Validation Through Self-Similarity Analysis
As a validation measure, we computed self-similarity scores by calculating the cosine similarity between corresponding features in the encoder and decoder matrices. This analysis serves as a positive control, verifying our methodology's ability to detect strong geometric relationships where they are expected to exist.
Auxiliary Experiment: Compositional Model Steering
As an auxiliary experiment, we experiment with the effectiveness of compositional steering approaches using SAE feature weights. We accomplish this by injecting 2 semantically opposite features from the Decoder weights of GemmaScope 2b Layer 20 during model generation to explore effects on model output sentiment.
We employ the following compositional steering injection techniques using pyvene’s (8) SAE steering intervention workflow in response to the prompt “How are you?”:
- Contrastive Injection: Semantically opposite features “Happy” (11697) and “Sad” (15539) were injected together to see if they “cancelled” each other out.
- Compositional Injection: Semantically opposite features “Happy” and “Sad” injected but with one of them flipped. Ex: -1 * “Happy” + “Sad” or “Happy” + -1 * “Sad” compositional injections were tested to see if they would produce pronounced steering effects towards “Extra Sad” or “Extra Happy”, respectively.
- Control: As a control, we generate baseline examples with no steering, and single feature injection steering (Ex: Only steering with “Happy” or “Sad”). These results are used to ground sentiment measurement.
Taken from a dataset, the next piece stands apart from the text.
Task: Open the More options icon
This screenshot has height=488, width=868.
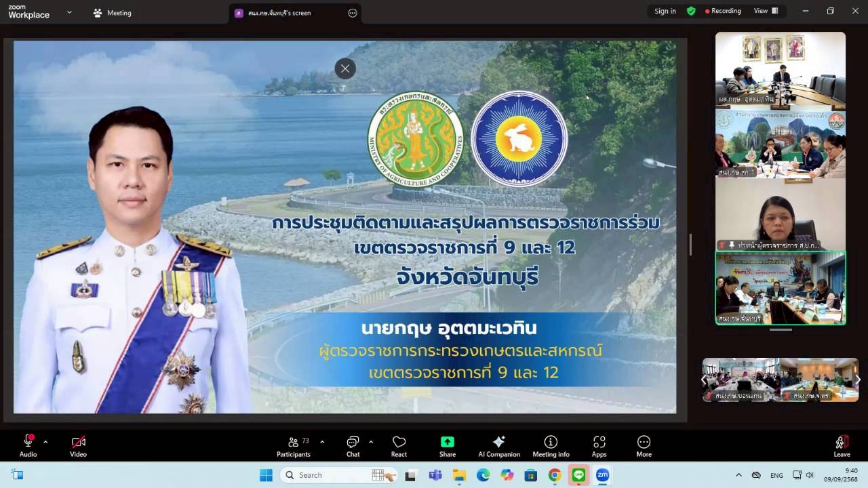Action: (644, 446)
We evaluate these injection techniques using a GPT-4o automatic labeller conditioned on few-shot examples of baseline (non-steered) examples of model responses to “How are you?” for grounding. We generate and label 20 responses for each steering approach and ask the model to compare the sentiment of steered examples against control responses.
Results
Cosine Similarity of Semantically Opposite Features
Our analysis reveals that semantically opposite feature pairs do not exhibit consistently strong geometric opposition in either the encoder or decoder matrices. While some semantically related features exhibit outlier cosine similarity, this effect isn't at all consistent. In fact, average cosine similarity hovers closely around random distributions.
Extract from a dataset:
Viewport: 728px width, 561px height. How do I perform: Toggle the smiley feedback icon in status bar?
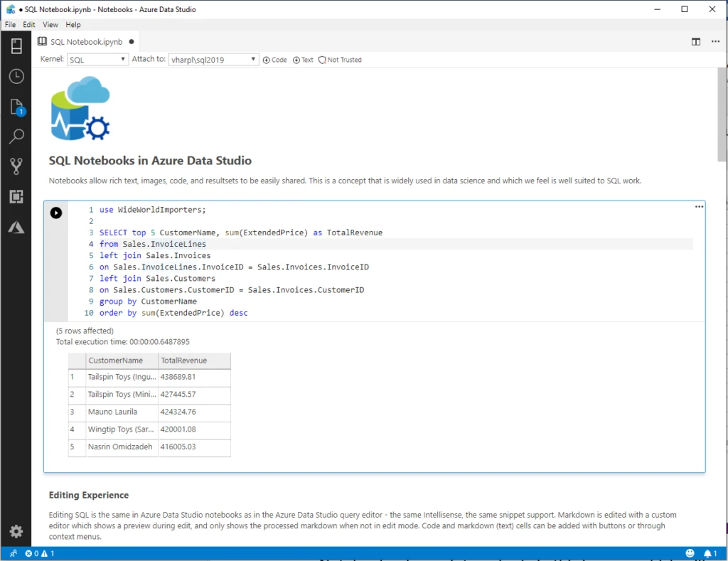pos(689,552)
Decoder Cosine Similarity: gemma-scope-2b-pt-res Layer 10
Relationship Type | Cosine Similarity | Feature Pair | Semantic Concept |
---|---|---|---|
Average (Antonym Pairs) | 0.00111 | ||
Strongest Alignment | 0.29599 | [13487, 6381] | Happy-Sad |
Strongest Opposition | -0.11335 | [9852, 2778] | Bright-Dark |
Average (Random Pairs) | 0.01382 | ||
Strongest Alignment | 0.06732 | [5394, 3287] | Compositional Structures-Father Figures |
Strongest Opposition | -0.05583 | [11262, 11530] | Mathematical Equations - Numerical Values |
Encoder Cosine Similarity: gemma-scope-2b-pt-res Layer 10
Relationship Type | Cosine Similarity | Feature Pair | Semantic Concept |
---|---|---|---|
Average (Antonym Pairs) | 0.01797 | ||
Strongest Alignment | 0.09831 | [16320, 8021] | Large-Small |
Strongest Opposition | -0.0839 | [9852, 2778] | Bright-Dark |
Average (Random Pairs) | 0.01297 | ||
Strongest Alignment | 0.06861 | [8166, 13589] | User Interaction - Mathematical Notation |
Strongest Opposition | -0.03626 | [5394, 3287] | Compositional Structure - Father Figures |
Decoder Cosine Similarity: gemma-scope-2b-pt-res Layer 20
Relationship Type | Cosine Similarity | Feature Pair | Semantic Concept |
---|---|---|---|
Average (Antonym Pairs) | 0.04243 | ||
Strongest Alignment | 0.49190 | [11341, 14821] | Day-Night |
Strongest Opposition | -0.07435 | [15216, 2604] | Positive-Negative |
Average (Random Pairs) | -0.00691 | ||
Strongest Alignment | 0.02653 | [2388, 13827] | Programming Terminology - Personal Relationships |
Strongest Opposition | -0.03561 | [5438, 11079] | Legal Documents - Chemical Formuations |
Encoder Cosine Similarity: gemma-scope-2b-pt-res Layer 20
Relationship Type | Cosine Similarity | Feature Pair | Semantic Concept |
---|---|---|---|
Average (Antonym Pairs) | 0.03161 | ||
Strongest Alignment | 0.15184 | [10977, 12238] | Bright-Dark |
Strongest Opposition | -0.07435 | [15216, 2604] | Positive-Negative |
Average (Random Pairs) | 0.02110 | ||
Strongest Alignment | 0.09849 | [3198, 6944] | Cheese Dishes - Cooking |
Strongest Opposition | -0.03588 | [5438, 11079] | Legal Documents - Chemical Formulations |
To view the exact feature explanations for index pairs shown, one can reference Neuronpedia's Gemma-2-2B page for feature lookup by model layer.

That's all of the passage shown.